An idea is to create an additional level of indirection with a "Column
Descriptor" that has a list of columns. A table has a reference to its latest
Column Descriptor (note: a table may have more than one Column Descriptor in
the case of schema evolution). Partitions and Indexes can reference the same
Column Descriptors as their parent table.

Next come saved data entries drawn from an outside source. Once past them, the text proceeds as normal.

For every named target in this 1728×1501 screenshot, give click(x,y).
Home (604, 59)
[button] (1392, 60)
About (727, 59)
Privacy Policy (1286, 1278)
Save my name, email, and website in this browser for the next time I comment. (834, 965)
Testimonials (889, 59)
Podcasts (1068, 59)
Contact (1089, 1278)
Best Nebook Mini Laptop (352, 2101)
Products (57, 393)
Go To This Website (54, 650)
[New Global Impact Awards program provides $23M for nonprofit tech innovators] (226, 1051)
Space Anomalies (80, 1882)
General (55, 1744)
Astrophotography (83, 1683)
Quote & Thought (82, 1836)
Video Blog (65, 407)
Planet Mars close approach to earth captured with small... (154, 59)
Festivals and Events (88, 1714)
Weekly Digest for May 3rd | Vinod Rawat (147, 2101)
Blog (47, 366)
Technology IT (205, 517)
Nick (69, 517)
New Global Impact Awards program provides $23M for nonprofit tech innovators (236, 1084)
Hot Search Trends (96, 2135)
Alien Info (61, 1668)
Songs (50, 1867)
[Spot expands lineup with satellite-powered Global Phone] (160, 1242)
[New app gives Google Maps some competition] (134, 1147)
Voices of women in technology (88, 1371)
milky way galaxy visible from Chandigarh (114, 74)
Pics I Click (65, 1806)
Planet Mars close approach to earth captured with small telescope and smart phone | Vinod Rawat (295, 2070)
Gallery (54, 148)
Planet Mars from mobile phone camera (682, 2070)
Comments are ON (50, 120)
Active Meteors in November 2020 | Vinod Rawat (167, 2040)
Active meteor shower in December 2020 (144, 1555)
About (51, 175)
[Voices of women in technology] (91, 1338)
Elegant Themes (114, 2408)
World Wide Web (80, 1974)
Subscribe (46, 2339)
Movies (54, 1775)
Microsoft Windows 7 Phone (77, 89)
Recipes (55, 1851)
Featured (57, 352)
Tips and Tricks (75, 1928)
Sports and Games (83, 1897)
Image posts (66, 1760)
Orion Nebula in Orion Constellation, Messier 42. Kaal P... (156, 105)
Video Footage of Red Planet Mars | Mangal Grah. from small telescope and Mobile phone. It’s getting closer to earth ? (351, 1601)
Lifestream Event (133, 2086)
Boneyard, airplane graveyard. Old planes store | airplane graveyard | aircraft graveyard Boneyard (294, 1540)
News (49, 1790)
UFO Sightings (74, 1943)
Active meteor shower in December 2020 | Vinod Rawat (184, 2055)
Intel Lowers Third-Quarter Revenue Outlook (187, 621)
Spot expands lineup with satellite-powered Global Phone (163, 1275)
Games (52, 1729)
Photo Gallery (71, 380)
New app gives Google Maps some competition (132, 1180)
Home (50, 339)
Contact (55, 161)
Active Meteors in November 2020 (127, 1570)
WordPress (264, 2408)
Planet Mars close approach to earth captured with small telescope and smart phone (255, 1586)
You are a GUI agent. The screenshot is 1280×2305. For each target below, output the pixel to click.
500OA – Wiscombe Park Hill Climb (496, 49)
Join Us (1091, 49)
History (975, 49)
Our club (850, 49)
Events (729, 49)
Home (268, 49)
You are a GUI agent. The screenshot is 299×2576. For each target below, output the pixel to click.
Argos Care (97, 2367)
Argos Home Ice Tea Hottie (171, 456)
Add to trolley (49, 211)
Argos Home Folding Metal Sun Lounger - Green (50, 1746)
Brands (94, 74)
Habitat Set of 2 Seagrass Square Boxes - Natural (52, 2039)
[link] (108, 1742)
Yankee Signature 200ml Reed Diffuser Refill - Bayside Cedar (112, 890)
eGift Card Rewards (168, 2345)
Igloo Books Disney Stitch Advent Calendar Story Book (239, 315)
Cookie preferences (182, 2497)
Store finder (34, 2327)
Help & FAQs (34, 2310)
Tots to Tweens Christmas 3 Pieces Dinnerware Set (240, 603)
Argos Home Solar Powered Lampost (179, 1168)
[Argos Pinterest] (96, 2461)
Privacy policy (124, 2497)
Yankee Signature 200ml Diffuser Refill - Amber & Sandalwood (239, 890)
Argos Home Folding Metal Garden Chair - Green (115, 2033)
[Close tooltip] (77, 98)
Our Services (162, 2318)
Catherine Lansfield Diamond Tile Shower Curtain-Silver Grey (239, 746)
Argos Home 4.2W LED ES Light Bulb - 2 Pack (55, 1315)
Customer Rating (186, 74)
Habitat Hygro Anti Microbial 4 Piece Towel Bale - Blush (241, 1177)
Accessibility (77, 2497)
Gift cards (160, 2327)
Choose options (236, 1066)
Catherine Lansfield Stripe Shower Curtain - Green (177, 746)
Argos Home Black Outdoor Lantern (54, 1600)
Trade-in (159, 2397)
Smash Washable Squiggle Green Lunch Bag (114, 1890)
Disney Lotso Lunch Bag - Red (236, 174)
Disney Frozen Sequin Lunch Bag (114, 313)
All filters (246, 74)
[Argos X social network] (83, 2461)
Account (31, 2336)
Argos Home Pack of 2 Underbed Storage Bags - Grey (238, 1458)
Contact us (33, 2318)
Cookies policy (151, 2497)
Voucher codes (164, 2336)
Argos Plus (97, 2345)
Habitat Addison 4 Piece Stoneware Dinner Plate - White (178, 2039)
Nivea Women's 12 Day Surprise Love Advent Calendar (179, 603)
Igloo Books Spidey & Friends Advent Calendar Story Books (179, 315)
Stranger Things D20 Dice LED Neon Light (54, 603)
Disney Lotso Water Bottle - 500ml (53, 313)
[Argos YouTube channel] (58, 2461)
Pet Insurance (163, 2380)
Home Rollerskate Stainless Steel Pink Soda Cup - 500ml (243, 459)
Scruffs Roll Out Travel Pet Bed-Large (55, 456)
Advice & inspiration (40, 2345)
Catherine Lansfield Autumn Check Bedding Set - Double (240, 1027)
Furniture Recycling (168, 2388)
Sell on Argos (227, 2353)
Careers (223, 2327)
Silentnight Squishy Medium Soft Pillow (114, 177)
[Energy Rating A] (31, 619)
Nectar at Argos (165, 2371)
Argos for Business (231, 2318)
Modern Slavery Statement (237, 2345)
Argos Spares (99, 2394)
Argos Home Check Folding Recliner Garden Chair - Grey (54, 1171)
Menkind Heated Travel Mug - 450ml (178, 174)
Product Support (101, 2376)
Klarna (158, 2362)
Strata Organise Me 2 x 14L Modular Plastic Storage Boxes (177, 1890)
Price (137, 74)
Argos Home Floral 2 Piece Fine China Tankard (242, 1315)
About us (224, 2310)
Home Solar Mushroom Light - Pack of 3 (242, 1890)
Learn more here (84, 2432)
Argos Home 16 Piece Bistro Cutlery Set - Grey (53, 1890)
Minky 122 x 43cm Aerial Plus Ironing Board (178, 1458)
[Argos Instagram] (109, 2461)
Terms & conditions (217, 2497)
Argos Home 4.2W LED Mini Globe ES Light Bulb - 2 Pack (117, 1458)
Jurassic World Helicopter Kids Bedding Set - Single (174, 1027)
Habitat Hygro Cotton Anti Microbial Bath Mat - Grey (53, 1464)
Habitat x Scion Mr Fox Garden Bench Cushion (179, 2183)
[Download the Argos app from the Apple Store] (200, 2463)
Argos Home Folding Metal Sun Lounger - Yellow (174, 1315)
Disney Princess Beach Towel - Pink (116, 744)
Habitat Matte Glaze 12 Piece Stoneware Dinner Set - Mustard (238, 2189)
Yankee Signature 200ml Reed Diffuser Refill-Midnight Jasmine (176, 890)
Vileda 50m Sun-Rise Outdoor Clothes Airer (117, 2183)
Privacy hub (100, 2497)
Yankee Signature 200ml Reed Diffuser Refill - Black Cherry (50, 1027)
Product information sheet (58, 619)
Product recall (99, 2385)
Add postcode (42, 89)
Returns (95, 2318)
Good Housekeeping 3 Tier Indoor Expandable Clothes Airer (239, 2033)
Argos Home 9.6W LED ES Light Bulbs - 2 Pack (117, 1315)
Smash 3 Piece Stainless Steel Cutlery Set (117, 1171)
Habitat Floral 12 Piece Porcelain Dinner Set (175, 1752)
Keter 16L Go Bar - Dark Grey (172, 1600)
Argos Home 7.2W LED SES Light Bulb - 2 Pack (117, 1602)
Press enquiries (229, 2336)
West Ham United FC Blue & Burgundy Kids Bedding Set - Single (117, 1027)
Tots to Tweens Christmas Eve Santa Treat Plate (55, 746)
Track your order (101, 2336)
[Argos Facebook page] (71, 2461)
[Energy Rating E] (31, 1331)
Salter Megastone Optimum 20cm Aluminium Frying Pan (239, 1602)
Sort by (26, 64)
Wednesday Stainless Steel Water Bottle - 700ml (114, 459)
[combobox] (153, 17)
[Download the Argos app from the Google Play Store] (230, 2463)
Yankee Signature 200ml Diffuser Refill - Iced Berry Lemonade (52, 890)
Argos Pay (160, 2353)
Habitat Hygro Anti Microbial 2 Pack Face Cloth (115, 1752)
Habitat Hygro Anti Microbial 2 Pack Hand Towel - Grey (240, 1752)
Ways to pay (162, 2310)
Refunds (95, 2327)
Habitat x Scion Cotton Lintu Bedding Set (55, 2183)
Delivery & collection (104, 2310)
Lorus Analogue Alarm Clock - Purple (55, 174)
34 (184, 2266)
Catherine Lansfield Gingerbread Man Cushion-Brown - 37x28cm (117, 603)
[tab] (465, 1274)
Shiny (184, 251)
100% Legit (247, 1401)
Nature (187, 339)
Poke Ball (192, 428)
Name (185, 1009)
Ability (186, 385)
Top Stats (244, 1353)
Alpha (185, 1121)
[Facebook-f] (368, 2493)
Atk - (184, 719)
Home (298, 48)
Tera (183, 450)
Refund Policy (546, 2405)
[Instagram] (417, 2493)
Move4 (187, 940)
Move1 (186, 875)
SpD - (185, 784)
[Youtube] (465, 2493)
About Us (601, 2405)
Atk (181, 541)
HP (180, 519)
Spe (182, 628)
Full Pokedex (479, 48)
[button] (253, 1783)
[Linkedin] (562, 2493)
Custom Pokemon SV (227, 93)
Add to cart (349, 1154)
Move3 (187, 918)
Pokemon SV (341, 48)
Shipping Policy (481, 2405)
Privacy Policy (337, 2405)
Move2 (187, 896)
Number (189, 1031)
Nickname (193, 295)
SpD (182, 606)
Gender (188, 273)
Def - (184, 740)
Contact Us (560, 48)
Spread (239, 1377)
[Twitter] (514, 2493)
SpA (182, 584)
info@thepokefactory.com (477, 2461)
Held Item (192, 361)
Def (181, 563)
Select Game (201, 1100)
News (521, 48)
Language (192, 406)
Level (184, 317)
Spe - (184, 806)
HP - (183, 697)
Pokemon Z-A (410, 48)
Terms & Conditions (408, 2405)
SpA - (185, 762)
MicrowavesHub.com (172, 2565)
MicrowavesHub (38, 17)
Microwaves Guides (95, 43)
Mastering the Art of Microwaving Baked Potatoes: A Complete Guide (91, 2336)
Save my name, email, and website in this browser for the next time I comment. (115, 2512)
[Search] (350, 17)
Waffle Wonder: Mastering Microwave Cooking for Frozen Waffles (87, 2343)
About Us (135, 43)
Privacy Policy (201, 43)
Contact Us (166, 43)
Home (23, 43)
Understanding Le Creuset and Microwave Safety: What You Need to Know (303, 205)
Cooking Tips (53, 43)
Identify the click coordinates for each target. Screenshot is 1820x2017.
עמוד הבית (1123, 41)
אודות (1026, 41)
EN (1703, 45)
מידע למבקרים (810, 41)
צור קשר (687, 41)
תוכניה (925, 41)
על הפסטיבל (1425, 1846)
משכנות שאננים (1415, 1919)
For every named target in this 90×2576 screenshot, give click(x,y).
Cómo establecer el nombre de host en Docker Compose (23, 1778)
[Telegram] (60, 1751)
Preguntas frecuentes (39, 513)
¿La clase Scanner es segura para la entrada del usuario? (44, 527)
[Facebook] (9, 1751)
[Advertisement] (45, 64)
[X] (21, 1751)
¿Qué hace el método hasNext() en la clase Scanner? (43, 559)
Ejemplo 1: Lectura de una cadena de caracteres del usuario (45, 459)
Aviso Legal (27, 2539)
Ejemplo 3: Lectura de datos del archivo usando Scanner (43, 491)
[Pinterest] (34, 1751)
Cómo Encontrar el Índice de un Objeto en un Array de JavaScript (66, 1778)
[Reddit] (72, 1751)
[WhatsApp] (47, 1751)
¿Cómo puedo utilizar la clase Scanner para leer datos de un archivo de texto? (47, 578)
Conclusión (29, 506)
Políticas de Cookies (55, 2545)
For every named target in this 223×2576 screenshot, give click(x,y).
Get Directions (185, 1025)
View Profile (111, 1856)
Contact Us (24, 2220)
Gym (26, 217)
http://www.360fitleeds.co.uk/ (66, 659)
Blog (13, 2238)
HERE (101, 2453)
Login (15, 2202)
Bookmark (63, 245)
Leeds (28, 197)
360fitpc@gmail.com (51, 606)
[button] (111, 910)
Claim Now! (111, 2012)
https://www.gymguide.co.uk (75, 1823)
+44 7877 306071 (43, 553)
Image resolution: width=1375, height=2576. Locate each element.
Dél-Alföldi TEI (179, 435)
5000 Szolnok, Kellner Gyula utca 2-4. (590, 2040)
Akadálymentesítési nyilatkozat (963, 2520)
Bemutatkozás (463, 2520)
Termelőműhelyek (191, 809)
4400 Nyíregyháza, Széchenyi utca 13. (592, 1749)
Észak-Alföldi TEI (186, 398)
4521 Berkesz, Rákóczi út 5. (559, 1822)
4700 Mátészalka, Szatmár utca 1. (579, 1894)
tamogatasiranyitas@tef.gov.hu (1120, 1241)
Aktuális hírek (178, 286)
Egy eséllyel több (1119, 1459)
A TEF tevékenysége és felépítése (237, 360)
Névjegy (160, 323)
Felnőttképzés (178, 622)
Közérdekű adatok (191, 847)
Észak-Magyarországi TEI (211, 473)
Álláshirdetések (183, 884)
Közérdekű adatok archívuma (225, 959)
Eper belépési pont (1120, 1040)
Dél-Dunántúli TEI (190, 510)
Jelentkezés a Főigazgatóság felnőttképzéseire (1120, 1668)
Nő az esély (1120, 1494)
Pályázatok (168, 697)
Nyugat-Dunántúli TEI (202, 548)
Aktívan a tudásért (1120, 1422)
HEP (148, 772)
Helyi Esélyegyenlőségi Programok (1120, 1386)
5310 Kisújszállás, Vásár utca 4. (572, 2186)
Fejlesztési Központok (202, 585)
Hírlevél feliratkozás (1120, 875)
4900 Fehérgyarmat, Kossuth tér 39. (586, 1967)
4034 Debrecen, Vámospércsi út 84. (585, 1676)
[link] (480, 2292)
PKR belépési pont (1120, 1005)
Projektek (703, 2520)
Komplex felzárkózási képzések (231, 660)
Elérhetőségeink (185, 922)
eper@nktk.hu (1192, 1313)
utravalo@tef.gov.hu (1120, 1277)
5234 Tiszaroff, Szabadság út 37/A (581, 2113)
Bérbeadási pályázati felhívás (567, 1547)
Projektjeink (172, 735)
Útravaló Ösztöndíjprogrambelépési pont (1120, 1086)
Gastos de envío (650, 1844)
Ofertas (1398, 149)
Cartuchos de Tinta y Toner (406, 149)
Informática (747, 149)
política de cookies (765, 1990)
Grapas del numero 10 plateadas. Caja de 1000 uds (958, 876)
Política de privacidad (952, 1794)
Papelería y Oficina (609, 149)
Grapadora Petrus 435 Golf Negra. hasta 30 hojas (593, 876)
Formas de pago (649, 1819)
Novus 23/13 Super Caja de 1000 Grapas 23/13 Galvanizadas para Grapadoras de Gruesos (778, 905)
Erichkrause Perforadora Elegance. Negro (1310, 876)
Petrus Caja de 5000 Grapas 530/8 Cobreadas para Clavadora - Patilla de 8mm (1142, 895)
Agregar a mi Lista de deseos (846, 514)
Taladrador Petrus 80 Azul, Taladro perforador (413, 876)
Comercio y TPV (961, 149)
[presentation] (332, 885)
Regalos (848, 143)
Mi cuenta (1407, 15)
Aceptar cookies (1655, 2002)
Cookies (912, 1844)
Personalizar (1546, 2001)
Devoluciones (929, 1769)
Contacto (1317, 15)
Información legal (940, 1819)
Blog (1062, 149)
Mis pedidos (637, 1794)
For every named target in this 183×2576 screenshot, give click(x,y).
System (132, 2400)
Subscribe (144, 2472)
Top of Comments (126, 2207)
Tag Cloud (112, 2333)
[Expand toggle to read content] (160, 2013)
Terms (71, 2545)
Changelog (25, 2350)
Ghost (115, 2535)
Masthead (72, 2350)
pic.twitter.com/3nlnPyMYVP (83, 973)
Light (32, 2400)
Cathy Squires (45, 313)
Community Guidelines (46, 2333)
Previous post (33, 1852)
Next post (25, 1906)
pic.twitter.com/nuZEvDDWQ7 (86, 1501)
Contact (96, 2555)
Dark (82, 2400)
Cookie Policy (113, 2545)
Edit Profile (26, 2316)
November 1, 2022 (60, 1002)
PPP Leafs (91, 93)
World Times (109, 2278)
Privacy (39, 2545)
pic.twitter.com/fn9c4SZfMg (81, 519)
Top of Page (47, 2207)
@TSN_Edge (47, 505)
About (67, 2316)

Currently, the COLUMNS table in the metastore has roughly (number of partitions
+ number of tables) * (average number of columns pertable) rows. We can reduce
this to (number of tables) * (average number of columns per table) rows, while
incurring a small cost proportional to the number of tables to store the Column
Descriptors.
This addresses bug HIVE-2246.
https://issues.apache.org/jira/browse/HIVE-2246
Diffs
-----
trunk/metastore/if/hive_metastore.thrift 1140399
trunk/metastore/src/model/org/apache/hadoop/hive/metastore/model/MColumnDescriptor.java
PRE-CREATION
trunk/metastore/src/model/org/apache/hadoop/hive/metastore/model/MDatabase.java
1140399
trunk/metastore/src/model/org/apache/hadoop/hive/metastore/model/MFieldSchema.java
1140399
trunk/metastore/src/model/org/apache/hadoop/hive/metastore/model/MIndex.java
1140399
trunk/metastore/src/model/org/apache/hadoop/hive/metastore/model/MPartition.java
1140399
trunk/metastore/src/model/org/apache/hadoop/hive/metastore/model/MStorageDescriptor.java
1140399
trunk/metastore/src/model/org/apache/hadoop/hive/metastore/model/MTable.java
1140399
trunk/metastore/src/model/package.jdo 1140399
trunk/ql/src/java/org/apache/hadoop/hive/ql/exec/DDLTask.java 1140399
trunk/ql/src/java/org/apache/hadoop/hive/ql/index/TableBasedIndexHandler.java
1140399
trunk/ql/src/java/org/apache/hadoop/hive/ql/index/bitmap/BitmapIndexHandler.java
1140399
trunk/ql/src/java/org/apache/hadoop/hive/ql/index/compact/CompactIndexHandler.java
1140399
trunk/ql/src/java/org/apache/hadoop/hive/ql/metadata/Hive.java 1140399
trunk/ql/src/java/org/apache/hadoop/hive/ql/metadata/MetaDataFormatUtils.java
1140399
trunk/ql/src/java/org/apache/hadoop/hive/ql/metadata/Partition.java 1140399
trunk/ql/src/java/org/apache/hadoop/hive/ql/metadata/Table.java 1140399
trunk/ql/src/java/org/apache/hadoop/hive/ql/parse/ImportSemanticAnalyzer.java
1140399
Diff: https://reviews.apache.org/r/985/diff
Testing
-------
Haven't run any unit tests yet, just qualitative testing so far.
Thanks,
Sohan